“April is the month when the green returns to the lawn, the trees, — and the Internal Revenue Service.” So observed Evan Esar, a collector of humorous sayings who understood that humor is the ultimate therapy. All of us need this therapy now that tax time is here.
Fortunately, a rich vein of humor and wry observations exist about taxes to help us through this time.
When tax day comes, most citizens pay what they owe … or what they think they owe. Discovering what you owe can be a challenge. Even one of the century’s greatest geniuses, Albert Einstein said, “The hardest thing in the world to understand is the income tax.”
Humorist Will Rogers put it this way: “The income tax has made more liars out of the American people than golf has. Even when you make a tax form out on the level, you don’t know when it’s through if you are a crook or a martyr.”
Indeed, taxes and golf are comparable. You drive your heart out for the green, and then end up in the hole.
The first income tax in this country was levied during Abraham Lincoln’s administration. Money was needed to fund the Union war effort. That income tax was repealed in 1872, seven years after the war ended.
Later attempts to bring back an income tax were thwarted by the United States Supreme Court, which declared the tax unconstitutional because it represented direct taxation on the citizenry. During the Civil War the Court had ignored this concern.
A constitutional amendment was necessary to establish an income tax. In arguing for such an amendment, proponents asserted that the income tax would only tax the rich. (Sound familiar with some of the tax increase strategies here in California?)
Rep. James Monroe Miller of Kansas said, “I stand here as a representative of the Republican Party of the central west to pledge you my word that the great western states will be found voting with you for an income tax. Why? Because they will not pay it!”
It was generally believed that residents of perhaps six wealthy industrial states in the Northeast would pay nearly all of the new income tax.
Well, you can’t fool all of the people all of the time. Editors of The Nation magazine warned at the time: “It is possible for a government to increase repeatedly the rates of such a tax.”
Or as Will Rogers put it: “Noah must have taken into the Ark two taxes, one male and one female. And did they multiply bountifully! Next to guinea pigs, taxes must have been the most prolific animals.”
In 1913 the 16th Amendment was passed, which allowed Congress authority to directly tax a citizen’s income.
The first year under the income tax, 357,598 Form 1040s were filed. Yes, the form carried that famous number even then. (Jay Leno explains Form 1040: For every $50 you earn, you get $10 and they get $40!)
The tax rate was one percent on incomes above $3,000 and rose to seven percent on incomes above half a million.

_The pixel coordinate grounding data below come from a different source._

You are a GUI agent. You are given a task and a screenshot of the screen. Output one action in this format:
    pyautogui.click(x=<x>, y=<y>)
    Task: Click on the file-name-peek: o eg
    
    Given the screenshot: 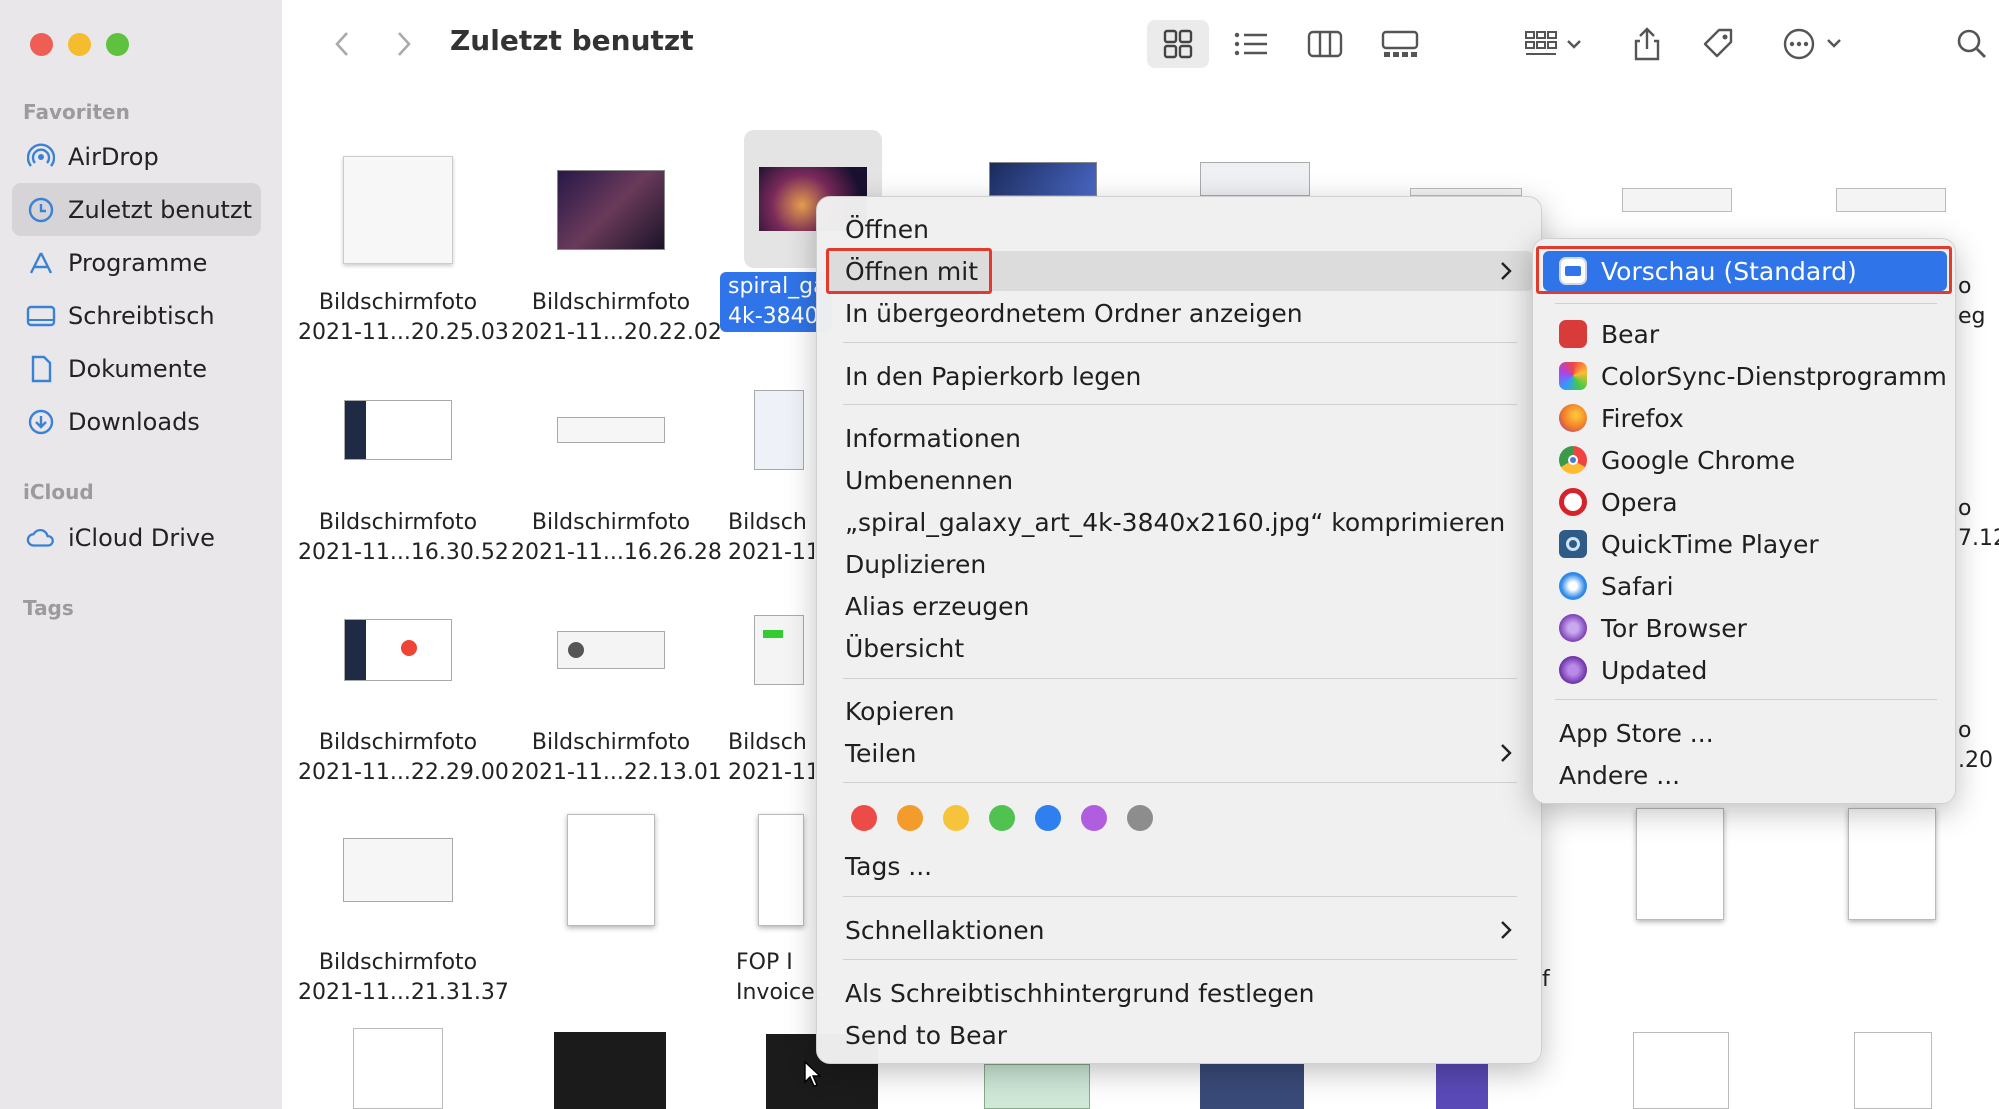 What is the action you would take?
    pyautogui.click(x=1972, y=302)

This first income tax affected only one percent of the population.
Before the 16th Amendment, tariffs and excise taxes provided 90 percent of the federal revenue.
By 1920, the income tax was the dominant revenue raiser for the federal government. Middle income taxpayers were hit by the income tax to help fund World War I. Top tax rates eventually climbed to 91 percent before President John F. Kennedy proposed cutting them.
Taxes increase and government expands in times of crisis. Great growth in government and taxes occurred when this country began, during the Great Depression and when at war, particularly, the Civil War, World War I and World War II. American Patriot Thomas Paine saw this clearly at the nation’s founding. “War involves … unforeseen and unsupposed circumstances … but one thing certain, and that is to increase taxes.”
As a people, we have always been wary of taxes. U.S. Supreme Court Chief Justice John Marshall is often quoted from his groundbreaking decision in McCulloch v Maryland (1819): “The power to tax involves the power to destroy.”
However, 109 years later another Supreme Court Justice, Oliver Wendall Holmes, wrote: “The power to tax is not the power to destroy while this Court sits.”
On the façade of the mammoth IRS building in Washington, D. C., other renowned words of Justice Holmes are chipped in stone: Taxes are what we pay for a civilized society.
It should be noted, however, that Holmes made his famous remark in 1904 before the income tax was sanctioned. Taxes at that time took about seven percent of average incomes.
But even in Holmes’ day there were complaints about taxes. Two years before Holmes issued his famous saying, Mark Twain wrote in his notebook, “What is the difference between a taxidermist and a tax collector? The taxidermist takes only your skin.”
Of course, we need money to run the government. The argument is over how much and how it is spent.
Will Rogers recognized the problem in his inimitable way. “Of course we know our government is costing us more than its worth, but do you know of any cheaper government that’s running around? … You can try Russia! There’s no income tax in Russia, but there’s no income.”
Still, today the IRS has hundreds of different tax forms, plus pages of additional information to explain how to fill out those forms. The original Tax Code had 11,400 words; today it has over 7 million.
Despite the complexity, taxes are not avoidable and woe to him or her who tries evasion. Al Capone got away with vice, and he got away with murder, but he didn’t get away with not paying his taxes.
So we have to pay our taxes.
For most of us, however, tax time has us simply agreeing with Mark Twain’s admonishment, “[I] shall never use profanity except in discussing (house rent) and taxes.”